◆ **Task goal**
Each line below needs to be repeated precisely as it is.

Extracted records:
*** Block opens ***

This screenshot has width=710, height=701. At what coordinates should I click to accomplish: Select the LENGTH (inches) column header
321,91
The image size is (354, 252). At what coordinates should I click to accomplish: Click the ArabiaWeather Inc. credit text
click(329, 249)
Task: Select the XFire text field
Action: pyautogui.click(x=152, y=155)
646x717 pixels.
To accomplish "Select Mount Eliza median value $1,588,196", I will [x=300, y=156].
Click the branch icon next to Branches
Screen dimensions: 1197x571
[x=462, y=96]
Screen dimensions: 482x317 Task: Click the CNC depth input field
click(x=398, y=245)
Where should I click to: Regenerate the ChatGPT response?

*** Block closes ***

◆ **Solution for this problem**
This screenshot has width=710, height=701. At what coordinates should I click to accomplish: Select the LENGTH (inches) column header
321,91
The image size is (354, 252). At what coordinates should I click to accomplish: Click the ArabiaWeather Inc. credit text
click(329, 249)
Task: Select the XFire text field
Action: pyautogui.click(x=152, y=155)
646x717 pixels.
To accomplish "Select Mount Eliza median value $1,588,196", I will [x=300, y=156].
Click the branch icon next to Branches
Screen dimensions: 1197x571
[x=462, y=96]
Screen dimensions: 482x317 Task: Click the CNC depth input field
click(x=398, y=245)
Where should I click to: Regenerate the ChatGPT response?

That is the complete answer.